Winston-Salem Police and United Way of Forsyth County will distributed to homeless individuals over 100 sleeping mats made of yarn from plastic bags — or “plarn” — that were created through Operation Bedroll, a collaboration among Greensboro’s Field Operations, Library and Police departments to keep non-recyclable materials out of landfills and provide a safe place for homeless individuals to sleep.

Since the collaboration began in 2016, over 4,000 people have learned how to make plarn, keeping an estimated 212,000 plastic bags out of landfills.

Based on data collected in January 2017, 453 people were experiencing homelessness in Forsyth County, including 25 who were without shelter.

Animal shelter receives donated items from businessman

Harold Jones of Reidsville Truck & Trailer Repair made a donation to Rockingham County Animal Shelter that includes 250 pounds each of dry dog food and dry cat food; 50 cases each of canned dog good and canned cat food; and 200 pounds of kitty litter.

United Way donor gets new auto

Neil Doss, an employee with the City of Burlington, was selected to receive a new car from one of six Alamance County dealerships through a raffle that serves as an incentive program for donors to United Way of Alamance County.

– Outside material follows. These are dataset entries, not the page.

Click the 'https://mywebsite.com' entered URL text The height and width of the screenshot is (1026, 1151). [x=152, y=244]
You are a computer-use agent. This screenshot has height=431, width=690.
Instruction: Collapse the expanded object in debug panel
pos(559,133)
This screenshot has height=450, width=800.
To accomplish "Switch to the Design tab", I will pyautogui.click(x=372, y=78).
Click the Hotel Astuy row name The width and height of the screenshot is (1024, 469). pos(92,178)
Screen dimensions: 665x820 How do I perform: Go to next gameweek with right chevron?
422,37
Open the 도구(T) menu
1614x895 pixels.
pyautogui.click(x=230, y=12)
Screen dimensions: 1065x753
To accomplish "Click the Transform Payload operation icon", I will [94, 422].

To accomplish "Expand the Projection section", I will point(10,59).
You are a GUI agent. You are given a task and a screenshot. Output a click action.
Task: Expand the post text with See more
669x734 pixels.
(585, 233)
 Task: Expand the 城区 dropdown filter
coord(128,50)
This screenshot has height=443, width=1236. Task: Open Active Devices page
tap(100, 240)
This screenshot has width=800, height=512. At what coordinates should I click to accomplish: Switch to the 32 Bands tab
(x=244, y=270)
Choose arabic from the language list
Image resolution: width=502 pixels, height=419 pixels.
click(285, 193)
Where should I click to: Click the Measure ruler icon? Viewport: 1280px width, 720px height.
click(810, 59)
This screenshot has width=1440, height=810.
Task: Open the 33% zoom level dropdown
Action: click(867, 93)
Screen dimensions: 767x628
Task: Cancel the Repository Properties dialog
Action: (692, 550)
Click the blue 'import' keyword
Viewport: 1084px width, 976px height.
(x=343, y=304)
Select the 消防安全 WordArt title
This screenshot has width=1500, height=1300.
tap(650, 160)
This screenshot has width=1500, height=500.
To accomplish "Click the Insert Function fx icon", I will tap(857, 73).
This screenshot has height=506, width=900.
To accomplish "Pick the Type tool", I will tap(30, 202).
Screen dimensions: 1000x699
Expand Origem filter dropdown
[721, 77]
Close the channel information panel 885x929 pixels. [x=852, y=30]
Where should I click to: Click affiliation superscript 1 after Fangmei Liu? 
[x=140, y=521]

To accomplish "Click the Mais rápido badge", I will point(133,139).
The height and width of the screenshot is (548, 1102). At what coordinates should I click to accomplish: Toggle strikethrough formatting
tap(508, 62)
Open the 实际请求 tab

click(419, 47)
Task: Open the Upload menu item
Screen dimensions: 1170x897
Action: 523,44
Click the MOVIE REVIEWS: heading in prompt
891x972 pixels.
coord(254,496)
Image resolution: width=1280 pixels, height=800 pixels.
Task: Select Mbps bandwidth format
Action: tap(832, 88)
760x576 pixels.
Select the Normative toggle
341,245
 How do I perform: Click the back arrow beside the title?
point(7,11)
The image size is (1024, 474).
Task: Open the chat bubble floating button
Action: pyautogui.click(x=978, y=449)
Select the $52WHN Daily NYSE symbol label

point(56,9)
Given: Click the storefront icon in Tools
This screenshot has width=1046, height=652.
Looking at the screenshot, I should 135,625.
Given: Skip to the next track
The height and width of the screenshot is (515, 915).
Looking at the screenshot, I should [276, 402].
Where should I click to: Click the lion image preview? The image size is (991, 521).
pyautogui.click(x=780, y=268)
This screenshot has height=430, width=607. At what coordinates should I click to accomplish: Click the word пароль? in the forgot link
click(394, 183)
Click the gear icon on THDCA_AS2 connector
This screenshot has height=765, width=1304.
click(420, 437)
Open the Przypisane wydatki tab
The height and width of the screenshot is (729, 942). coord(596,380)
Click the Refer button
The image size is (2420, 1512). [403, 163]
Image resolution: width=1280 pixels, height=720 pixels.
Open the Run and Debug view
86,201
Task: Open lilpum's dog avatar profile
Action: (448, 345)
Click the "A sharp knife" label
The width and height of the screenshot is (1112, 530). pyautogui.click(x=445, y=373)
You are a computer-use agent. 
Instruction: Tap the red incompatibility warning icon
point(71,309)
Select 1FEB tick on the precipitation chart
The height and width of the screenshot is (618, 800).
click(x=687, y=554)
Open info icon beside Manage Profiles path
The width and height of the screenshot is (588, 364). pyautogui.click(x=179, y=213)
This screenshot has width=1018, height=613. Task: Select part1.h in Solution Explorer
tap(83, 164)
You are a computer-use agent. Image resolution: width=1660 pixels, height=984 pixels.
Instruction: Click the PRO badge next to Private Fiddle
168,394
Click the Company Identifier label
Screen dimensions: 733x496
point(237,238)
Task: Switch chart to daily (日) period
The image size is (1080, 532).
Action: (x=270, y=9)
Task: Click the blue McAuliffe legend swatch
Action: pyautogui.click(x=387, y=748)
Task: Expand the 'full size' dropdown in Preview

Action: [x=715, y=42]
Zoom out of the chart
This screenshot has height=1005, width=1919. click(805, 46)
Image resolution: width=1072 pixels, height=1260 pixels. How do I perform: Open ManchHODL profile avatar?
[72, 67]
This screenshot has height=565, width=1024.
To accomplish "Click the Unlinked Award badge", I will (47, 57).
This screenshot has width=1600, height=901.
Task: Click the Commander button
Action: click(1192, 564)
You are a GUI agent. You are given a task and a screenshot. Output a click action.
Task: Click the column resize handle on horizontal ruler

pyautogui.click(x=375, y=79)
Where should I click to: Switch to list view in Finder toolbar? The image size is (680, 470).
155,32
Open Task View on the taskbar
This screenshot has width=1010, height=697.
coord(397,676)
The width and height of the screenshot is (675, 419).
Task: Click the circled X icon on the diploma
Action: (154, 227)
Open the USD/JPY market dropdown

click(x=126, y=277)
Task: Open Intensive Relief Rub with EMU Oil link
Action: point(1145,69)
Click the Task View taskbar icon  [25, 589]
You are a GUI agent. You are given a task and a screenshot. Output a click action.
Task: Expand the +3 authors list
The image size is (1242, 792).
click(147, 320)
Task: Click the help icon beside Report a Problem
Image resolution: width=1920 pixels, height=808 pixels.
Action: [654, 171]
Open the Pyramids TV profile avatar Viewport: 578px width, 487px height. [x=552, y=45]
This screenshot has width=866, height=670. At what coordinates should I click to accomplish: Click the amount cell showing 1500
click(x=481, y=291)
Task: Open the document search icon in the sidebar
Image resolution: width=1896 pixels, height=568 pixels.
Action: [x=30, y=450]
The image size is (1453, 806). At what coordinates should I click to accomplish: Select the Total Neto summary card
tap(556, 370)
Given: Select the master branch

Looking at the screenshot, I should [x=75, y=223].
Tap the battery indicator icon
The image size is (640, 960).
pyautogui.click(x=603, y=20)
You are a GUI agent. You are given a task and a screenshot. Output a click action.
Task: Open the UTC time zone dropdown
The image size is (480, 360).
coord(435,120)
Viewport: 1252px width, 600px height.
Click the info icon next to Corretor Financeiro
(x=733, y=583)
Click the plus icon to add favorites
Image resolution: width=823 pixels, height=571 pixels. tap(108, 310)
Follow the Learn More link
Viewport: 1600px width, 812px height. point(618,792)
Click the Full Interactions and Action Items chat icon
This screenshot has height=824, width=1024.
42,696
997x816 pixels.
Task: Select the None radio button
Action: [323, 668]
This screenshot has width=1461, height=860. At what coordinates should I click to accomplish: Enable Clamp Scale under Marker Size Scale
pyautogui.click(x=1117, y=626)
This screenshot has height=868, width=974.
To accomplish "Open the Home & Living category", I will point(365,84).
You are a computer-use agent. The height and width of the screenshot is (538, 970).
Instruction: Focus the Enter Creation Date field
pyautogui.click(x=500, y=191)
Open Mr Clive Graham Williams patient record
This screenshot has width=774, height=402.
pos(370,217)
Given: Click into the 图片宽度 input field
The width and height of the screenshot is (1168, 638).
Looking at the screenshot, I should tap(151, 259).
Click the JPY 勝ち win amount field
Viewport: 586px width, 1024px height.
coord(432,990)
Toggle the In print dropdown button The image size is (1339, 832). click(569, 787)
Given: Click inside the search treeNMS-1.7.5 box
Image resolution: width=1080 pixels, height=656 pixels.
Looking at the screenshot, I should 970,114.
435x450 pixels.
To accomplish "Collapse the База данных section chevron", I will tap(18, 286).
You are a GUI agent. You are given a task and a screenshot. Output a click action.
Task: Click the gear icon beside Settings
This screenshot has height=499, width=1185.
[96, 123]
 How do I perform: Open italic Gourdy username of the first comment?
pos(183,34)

Participating dealers were Cox Toyota; Dick Shirley Chevrolet Cadillac Mazda; David Westcott Buick GMC; Flow Companies of Burlington; Flow Honda; and Stearns Ford.

Students provide blankets for charity

Students in several grades at Forsyth Country Day School teamed up for a service project to provide handmade fleece blankets for Samaritan Ministries in Forsyth County.

Cooking competition to benefit Lucy Daniels Center

The Lucy Daniels Center in Cary will receive all proceeds from Cooking for Classic, a competition launched in 2017 that begins January 22, with semifinals January 29 and 30, and pits eight chefs in head-to-head matchups to win a restored classic 1949 pickup truck.

All competitions will be held at 1705 East, an event venue of Rocky Top Catering, at 1705 East Millbrook Road in Raleigh.

February 23 is deadline to submit award nominations

February 23 is the deadline for submitting nominations to The Winston-Salem Foundation for The Winston-Salem Foundation Award, which recognizes visionary leadership and includes a $10,000 cash grant to a charity selected by the winner, and for The ECHO Awards, which recognizes people who build social connections, with winners receiving $1,000 to donate to a charity of their choice.

Recipients of both awards will be announced at the Foundation’s Community Luncheon on May 2.

Arts Council names five new board members

The Arts Council of Winston-Salem and Forsyth County has named five new board members, including Steve Berlin, a partner at Kilpatrick Townsend Law Firm; Drew Gerstmyer, an architect at East Coast Capital;  Richard Geiger, president of Visit Winston-Salem; Jason Kaplan, associate vice president for space and master planning at Innovation Quarter;  and Camille Kluttz-Leach, vice chancellor and chief of staff at Winston-Salem State University.